- Born: 5 December 1921
- Died: 21 February 1985 (aged 63) Deeg, Bharatpur, Rajasthan
- Cause of death: Killed in encounter
- Occupation: Politician
- Title: Member of Legislative Assembly
- Term: 1952 to 1984
- Political party: Independent
- Children: Krishnendra Kaur Deepa (daughter)
- Father: Kishan Singh of Bharatpur

= Raja Man Singh (politician) =

Indian politician

Raja Maan Singh (born 5 December 1921 – died 21 February 1985) was an Indian politician and titular head of Jats princely Bharatpur State.
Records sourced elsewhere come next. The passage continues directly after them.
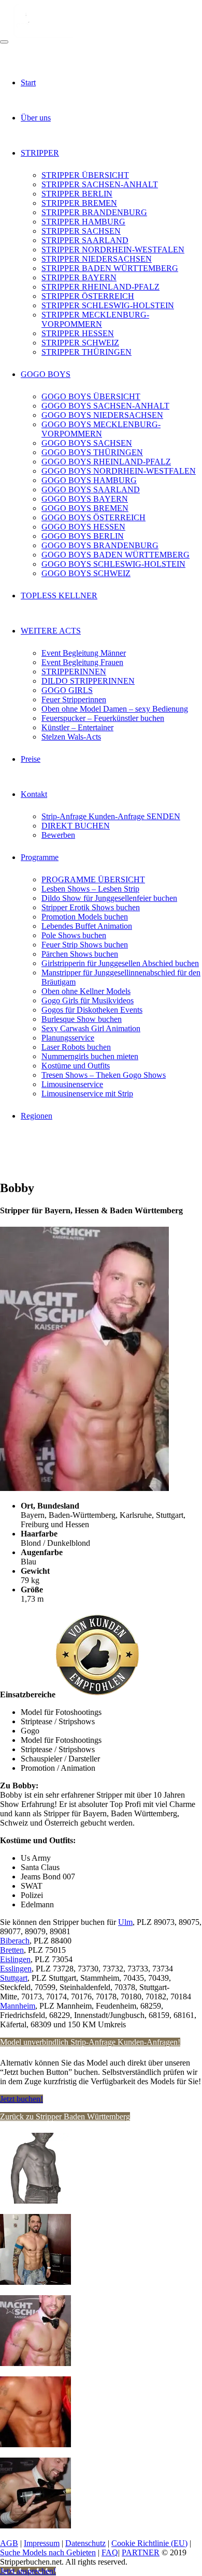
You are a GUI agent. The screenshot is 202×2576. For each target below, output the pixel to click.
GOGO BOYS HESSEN (83, 526)
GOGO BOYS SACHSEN (86, 443)
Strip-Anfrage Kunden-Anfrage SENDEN (110, 816)
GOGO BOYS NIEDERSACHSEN (102, 415)
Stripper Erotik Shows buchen (90, 907)
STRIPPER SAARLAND (84, 240)
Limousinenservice (72, 1084)
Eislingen (15, 1959)
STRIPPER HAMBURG (83, 221)
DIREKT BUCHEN (75, 825)
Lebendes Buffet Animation (86, 926)
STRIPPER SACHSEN (81, 231)
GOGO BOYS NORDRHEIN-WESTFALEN (118, 470)
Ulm (125, 1922)
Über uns (36, 117)
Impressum (42, 2543)
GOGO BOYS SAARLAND (90, 489)
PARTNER (141, 2552)
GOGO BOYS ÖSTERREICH (93, 517)
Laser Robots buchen (76, 1047)
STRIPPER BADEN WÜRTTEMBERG (109, 268)
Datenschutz (85, 2543)
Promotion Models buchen (84, 916)
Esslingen (16, 1968)
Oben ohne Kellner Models (86, 991)
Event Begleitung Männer (83, 653)
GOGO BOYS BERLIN (82, 536)
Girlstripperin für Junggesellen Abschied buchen (120, 963)
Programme (40, 857)
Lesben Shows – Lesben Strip (90, 888)
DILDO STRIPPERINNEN (88, 680)
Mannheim (17, 2005)
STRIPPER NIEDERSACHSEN (96, 258)
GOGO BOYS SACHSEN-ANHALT (105, 405)
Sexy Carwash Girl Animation (90, 1028)
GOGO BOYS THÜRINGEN (92, 452)
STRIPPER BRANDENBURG (94, 212)
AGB (9, 2543)
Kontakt (34, 794)
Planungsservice (67, 1037)
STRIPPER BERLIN (76, 193)
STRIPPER (40, 152)
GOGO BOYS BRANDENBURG (99, 545)
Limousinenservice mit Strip (87, 1093)
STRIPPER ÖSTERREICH (87, 296)
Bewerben (58, 835)
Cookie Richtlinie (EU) (149, 2543)
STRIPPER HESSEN (77, 333)
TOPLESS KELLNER (59, 595)
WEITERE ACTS (51, 630)
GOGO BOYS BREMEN (84, 508)
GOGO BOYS (45, 374)
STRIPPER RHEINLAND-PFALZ (100, 286)
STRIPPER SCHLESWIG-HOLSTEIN (107, 305)
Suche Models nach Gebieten (48, 2552)
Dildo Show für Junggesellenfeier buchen (109, 898)
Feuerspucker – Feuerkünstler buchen (102, 718)
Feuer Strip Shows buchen (84, 944)
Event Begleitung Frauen (82, 662)
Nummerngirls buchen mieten (89, 1056)
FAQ (110, 2552)
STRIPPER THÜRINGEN (86, 352)
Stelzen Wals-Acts (71, 736)
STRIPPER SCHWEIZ (80, 342)
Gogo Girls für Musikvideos (87, 1000)
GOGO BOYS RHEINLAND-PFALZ (106, 461)
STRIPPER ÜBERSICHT (85, 175)
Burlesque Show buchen (81, 1019)
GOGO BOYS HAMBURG (89, 480)
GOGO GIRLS (67, 690)
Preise (30, 759)
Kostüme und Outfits (75, 1065)
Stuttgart (13, 1978)
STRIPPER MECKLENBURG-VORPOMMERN (95, 319)
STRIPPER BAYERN (79, 277)
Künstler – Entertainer (77, 727)
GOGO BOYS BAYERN (84, 498)
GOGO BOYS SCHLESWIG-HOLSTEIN (113, 564)
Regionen (36, 1115)
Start (28, 82)
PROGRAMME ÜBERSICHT (93, 879)
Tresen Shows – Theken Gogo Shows (103, 1075)
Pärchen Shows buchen (79, 954)
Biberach (15, 1940)
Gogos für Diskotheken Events (91, 1009)
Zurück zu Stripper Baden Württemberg (65, 2116)
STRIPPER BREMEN (79, 203)
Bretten (12, 1950)
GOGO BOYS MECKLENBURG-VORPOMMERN (101, 429)
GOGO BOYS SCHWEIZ (86, 573)
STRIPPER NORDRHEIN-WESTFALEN (112, 249)
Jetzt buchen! (21, 2099)
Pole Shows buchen (73, 935)
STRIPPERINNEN (73, 671)
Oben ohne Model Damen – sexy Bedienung (114, 708)
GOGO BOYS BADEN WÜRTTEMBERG (115, 554)
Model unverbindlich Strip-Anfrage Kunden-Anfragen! (90, 2042)
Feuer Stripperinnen (73, 699)
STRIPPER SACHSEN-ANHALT (99, 184)
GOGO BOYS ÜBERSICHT (90, 396)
He was seven-time Independent Member of Legislative Assembly from Deeg assembly constituency from 1952 to 1984. He was the son of Kishan Singh of Bharatpur.

== Death controversy ==
He was killed along with his two supporters in a fake police encounter in February 1985 after an incident of violence in which Rajasthan's then chief minister Shiv Charan Mathur's helicopter was damaged. His murder case was investigated by the CBI. Singh's murder led to the resignation of CM Shiv Charan Mathur. On 20 July 2020, a special CBI court in Mathura convicted 11 policemen, including former Deputy Superintendent of Police Kan Singh Bhati in Raja Man Singh's murder case.